For a 7-8B model, start with Q4_K_M. If the outputs feel off, step up to Q5_K_M. For 70B+ models where VRAM is tight, Q4_K_M or even Q3_K_M is usually the pragmatic choice.

Troubleshooting Common Errors

Ollama returns “Error: model requires more system memory”

The model doesn’t fit in available RAM + VRAM. Switch to a smaller quantization (ollama run llama3.1:8b-q4_0 instead of the default) or close other applications to free memory.

llama.cpp crashes with CUDA error: out of memory

Lower the -ngl value. Start with -ngl 20 and increase until you hit your VRAM ceiling. You can check per-layer memory usage in the startup logs – llama.cpp prints the size of each offloaded layer.

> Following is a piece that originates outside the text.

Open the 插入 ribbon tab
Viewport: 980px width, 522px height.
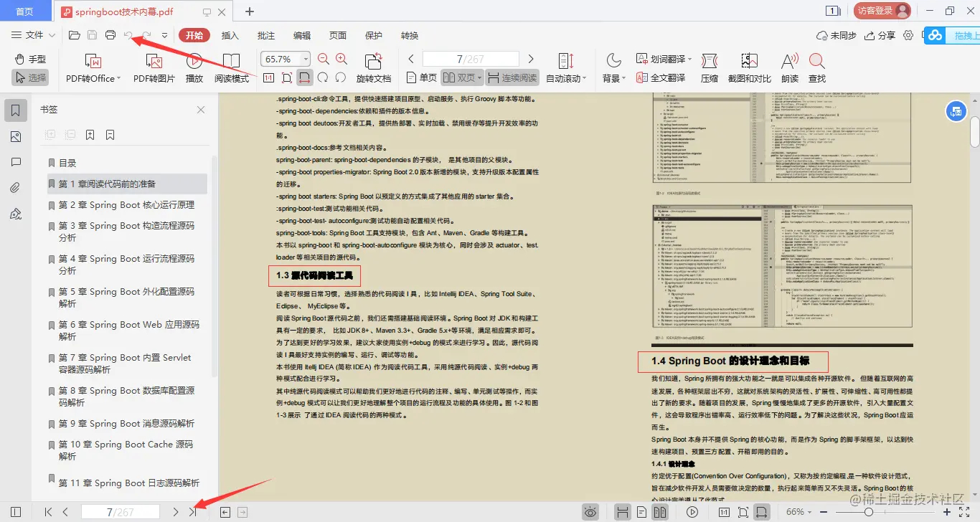[230, 34]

Ollama shows connection refused on port 11434

The Ollama server isn’t running. Start it with ollama serve. On Linux, if you installed via the script, it runs as a systemd service:

1
2
sudo systemctl status ollama
sudo systemctl start ollama

Slow generation on a machine with a GPU

Verify the GPU is actually being used. In Ollama, check ollama ps – it shows which device the model is loaded on. In llama.cpp, the startup log prints lines like llm_load_tensors: offloading 32 layers to GPU. If you see 0 layers offloaded, rebuild with CUDA or Metal support.

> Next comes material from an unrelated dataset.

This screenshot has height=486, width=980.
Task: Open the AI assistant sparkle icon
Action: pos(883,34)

Docker containers can’t reach Ollama

localhost:11434 inside a container points to the container, not the host. Use host.docker.internal:11434 on macOS/Windows, or 172.17.0.1:11434 on Linux. Alternatively, run Ollama inside the same Docker network.

Performance Tuning

A few flags that make a measurable difference in llama.cpp:

  • -ngl: Offload as many layers as your VRAM allows. Every layer on the GPU is faster than CPU.
  • -c: Larger context windows consume more memory. If you don’t need 8K context, drop to 2048 or 4096.
  • -b (batch size): Higher values speed up prompt processing at the cost of more memory. Default is 2048; try 512 if you’re memory constrained.
  • --mlock: Locks the model in RAM, preventing the OS from swapping it to disk. Important on machines where swap kills performance.
  • --merge-qkv: Merges Q, K, V attention tensors for faster token generation when layers are offloaded to GPU.

On NVIDIA GPUs with multi-GPU setups, set CUDA_SCALE_LAUNCH_QUEUES=4x to increase the command buffer size. This improves prompt processing throughput significantly with pipeline parallelism.

For Ollama, most of these are handled automatically. You can override defaults by setting environment variables like OLLAMA_NUM_PARALLEL=4 for concurrent request handling or OLLAMA_MAX_LOADED_MODELS=2 to keep multiple models in memory.

When to Use Which

Choose Ollama when:

  • You want to pull and run models with zero configuration
  • You need a stable API server for app development
  • You don’t want to manage GGUF files manually

Choose llama.cpp when:

  • You need precise control over GPU layer offloading
  • You’re running models not yet in the Ollama registry
  • You want to quantize your own models from scratch
  • You need to tune batch size, context length, and memory locking per deployment

Both tools are actively maintained and handle the same core task. Ollama is llama.cpp with batteries included. llama.cpp is the engine you drop into when the batteries don’t fit your chassis.